-- Opening Marker --

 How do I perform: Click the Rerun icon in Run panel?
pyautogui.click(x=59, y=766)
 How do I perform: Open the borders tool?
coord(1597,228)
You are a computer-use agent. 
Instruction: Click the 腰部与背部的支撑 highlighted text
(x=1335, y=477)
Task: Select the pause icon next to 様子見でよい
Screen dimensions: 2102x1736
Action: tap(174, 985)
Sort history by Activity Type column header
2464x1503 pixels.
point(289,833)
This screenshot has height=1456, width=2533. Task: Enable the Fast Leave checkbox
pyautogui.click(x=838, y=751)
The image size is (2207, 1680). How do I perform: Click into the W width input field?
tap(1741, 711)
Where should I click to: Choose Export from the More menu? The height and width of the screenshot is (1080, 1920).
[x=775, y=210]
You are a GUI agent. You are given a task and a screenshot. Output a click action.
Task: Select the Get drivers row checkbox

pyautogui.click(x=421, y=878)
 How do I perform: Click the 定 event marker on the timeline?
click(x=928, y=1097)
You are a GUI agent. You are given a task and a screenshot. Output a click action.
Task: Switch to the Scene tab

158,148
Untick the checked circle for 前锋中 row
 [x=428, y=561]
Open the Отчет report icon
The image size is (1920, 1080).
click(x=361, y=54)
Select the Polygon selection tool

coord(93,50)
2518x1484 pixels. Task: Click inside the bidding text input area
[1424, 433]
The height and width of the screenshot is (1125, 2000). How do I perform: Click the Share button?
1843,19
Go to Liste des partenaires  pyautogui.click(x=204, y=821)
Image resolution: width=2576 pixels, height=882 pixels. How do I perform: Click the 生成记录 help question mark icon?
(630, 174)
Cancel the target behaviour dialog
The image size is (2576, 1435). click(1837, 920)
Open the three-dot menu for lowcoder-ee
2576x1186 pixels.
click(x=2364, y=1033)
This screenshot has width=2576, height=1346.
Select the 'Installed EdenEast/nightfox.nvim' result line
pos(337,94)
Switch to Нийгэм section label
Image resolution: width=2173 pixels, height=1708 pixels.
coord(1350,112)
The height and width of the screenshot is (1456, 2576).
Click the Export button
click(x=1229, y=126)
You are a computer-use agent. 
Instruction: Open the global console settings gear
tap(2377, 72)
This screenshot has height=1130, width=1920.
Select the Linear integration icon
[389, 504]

-- Closing Marker --

* Exercise directions
A verbatim restatement of all the entries above is required.

* Answer to this problem
 How do I perform: Click the Rerun icon in Run panel?
pyautogui.click(x=59, y=766)
 How do I perform: Open the borders tool?
coord(1597,228)
You are a computer-use agent. 
Instruction: Click the 腰部与背部的支撑 highlighted text
(x=1335, y=477)
Task: Select the pause icon next to 様子見でよい
Screen dimensions: 2102x1736
Action: tap(174, 985)
Sort history by Activity Type column header
2464x1503 pixels.
point(289,833)
This screenshot has height=1456, width=2533. Task: Enable the Fast Leave checkbox
pyautogui.click(x=838, y=751)
The image size is (2207, 1680). How do I perform: Click into the W width input field?
tap(1741, 711)
Where should I click to: Choose Export from the More menu? The height and width of the screenshot is (1080, 1920).
[x=775, y=210]
You are a GUI agent. You are given a task and a screenshot. Output a click action.
Task: Select the Get drivers row checkbox

pyautogui.click(x=421, y=878)
 How do I perform: Click the 定 event marker on the timeline?
click(x=928, y=1097)
You are a GUI agent. You are given a task and a screenshot. Output a click action.
Task: Switch to the Scene tab

158,148
Untick the checked circle for 前锋中 row
 [x=428, y=561]
Open the Отчет report icon
The image size is (1920, 1080).
click(x=361, y=54)
Select the Polygon selection tool

coord(93,50)
2518x1484 pixels. Task: Click inside the bidding text input area
[1424, 433]
The height and width of the screenshot is (1125, 2000). How do I perform: Click the Share button?
1843,19
Go to Liste des partenaires  pyautogui.click(x=204, y=821)
Image resolution: width=2576 pixels, height=882 pixels. How do I perform: Click the 生成记录 help question mark icon?
(630, 174)
Cancel the target behaviour dialog
The image size is (2576, 1435). click(1837, 920)
Open the three-dot menu for lowcoder-ee
2576x1186 pixels.
click(x=2364, y=1033)
This screenshot has width=2576, height=1346.
Select the 'Installed EdenEast/nightfox.nvim' result line
pos(337,94)
Switch to Нийгэм section label
Image resolution: width=2173 pixels, height=1708 pixels.
coord(1350,112)
The height and width of the screenshot is (1456, 2576).
Click the Export button
click(x=1229, y=126)
You are a computer-use agent. 
Instruction: Open the global console settings gear
tap(2377, 72)
This screenshot has height=1130, width=1920.
Select the Linear integration icon
[389, 504]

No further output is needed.